I keep telling people this feels like a season of deconstruction. Our lives have been simplified, disassembled.
Those of us without children sit through a blur of quiet moments. I make bread and do crosswords now.
Those of us with children persevere through a different kind of stripping away. Without the trappings of an elaborately regimented calendar, maybe the deeper currents of our lives are being made visible.
If we’re currently in a season of deconstruction, then eventually we’ll reach a season of reconstruction. If we’re wise, we’ll take what we’ve learned in this deconstruction and use it to rebuild not a return to the old normal, but to a new, better normal on the other side.
When I can see my friends again, we’ll have a chance to revisit the patterns and expectations around our interactions. Will this lead to the kind of radically different interactions I dream of? Most of me is cynical and doubtful. But the truth is I don’t know.

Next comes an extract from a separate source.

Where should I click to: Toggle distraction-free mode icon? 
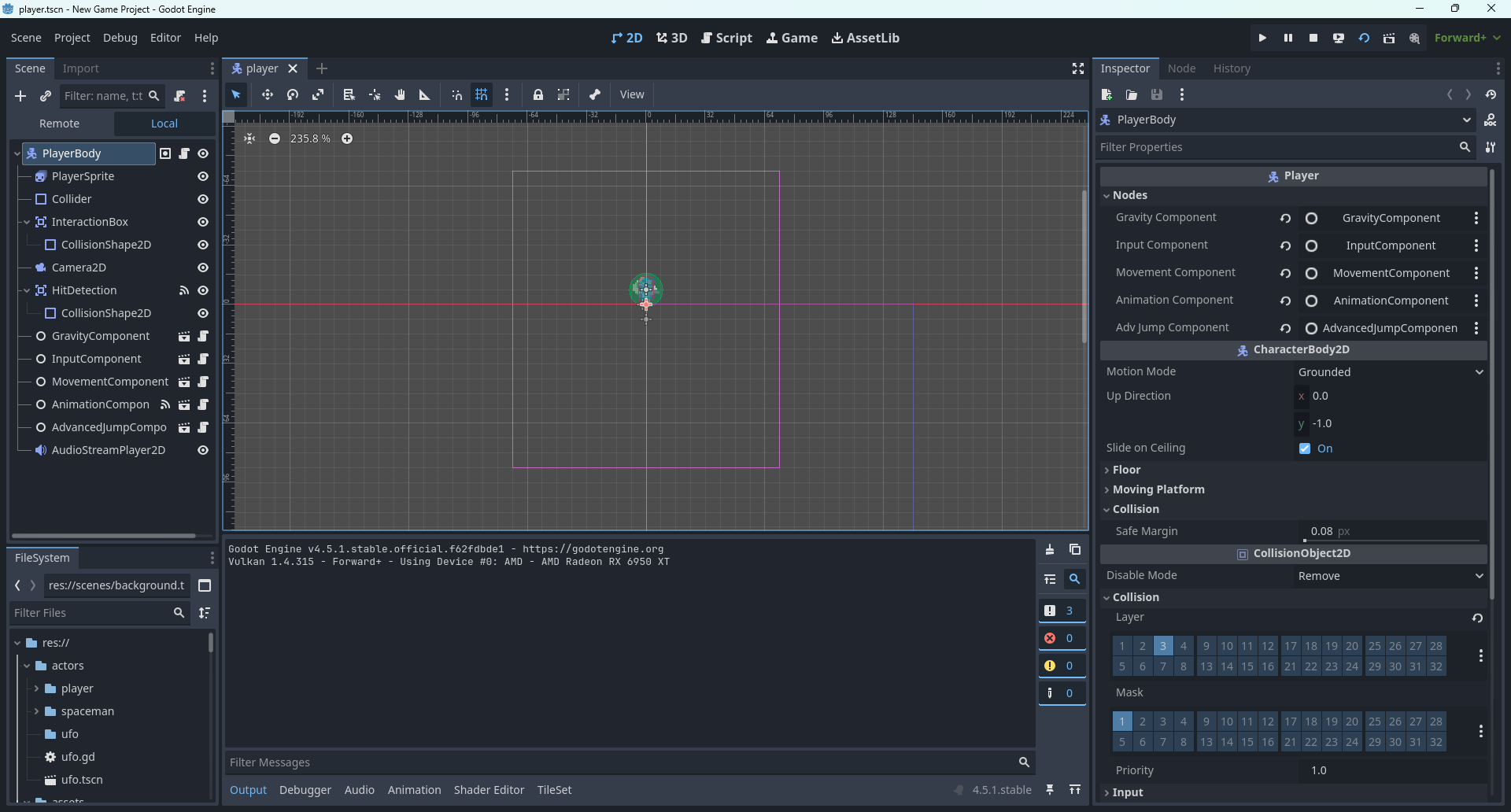(x=1078, y=68)
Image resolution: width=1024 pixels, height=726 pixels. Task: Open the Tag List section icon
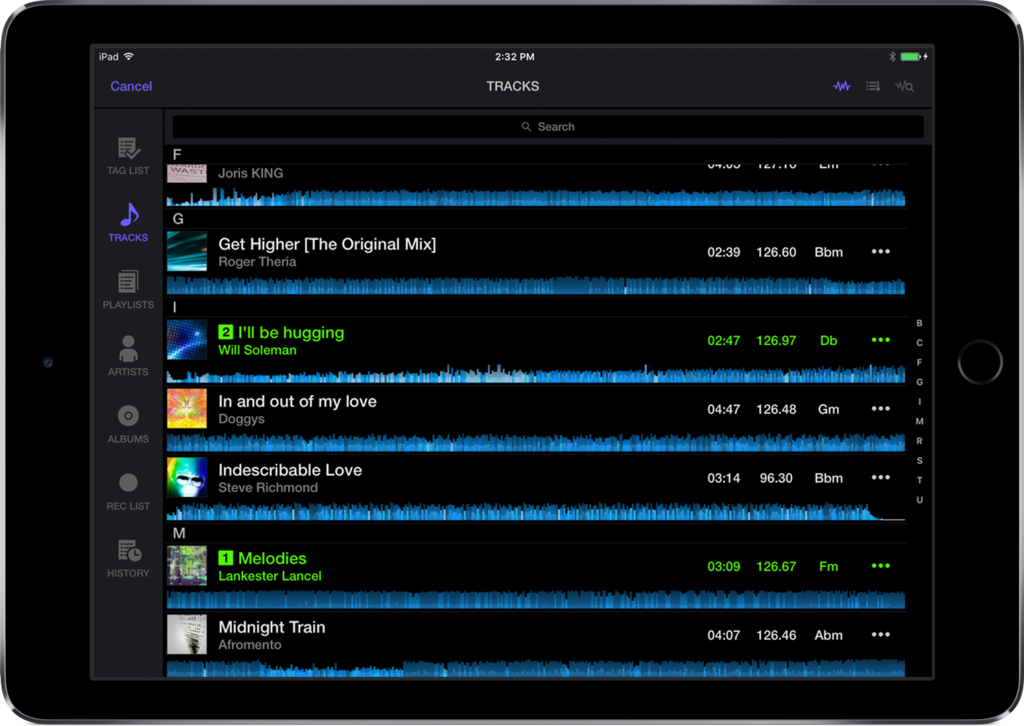click(x=128, y=150)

I don’t know what kind of conversations greater transparency will invoke, and — as I like to remind all my relationally forlorn friends — you never know who you’ll meet tomorrow.
For now, maybe my “second coming out” with this secret longing will give me some peace — enough to understand my heart better, or even to escape my head more and take care of the people around me. Hardly anything feels hurried these days.
It’s nice to feel like I have plenty of time to discover what it means to be kind to myself and what it means to trust the One who made me and loves me dearly.
Do you have a secret longing? Why is it hard to “come out” to others in this way? Do you struggle to differentiate between wants/needs and idols?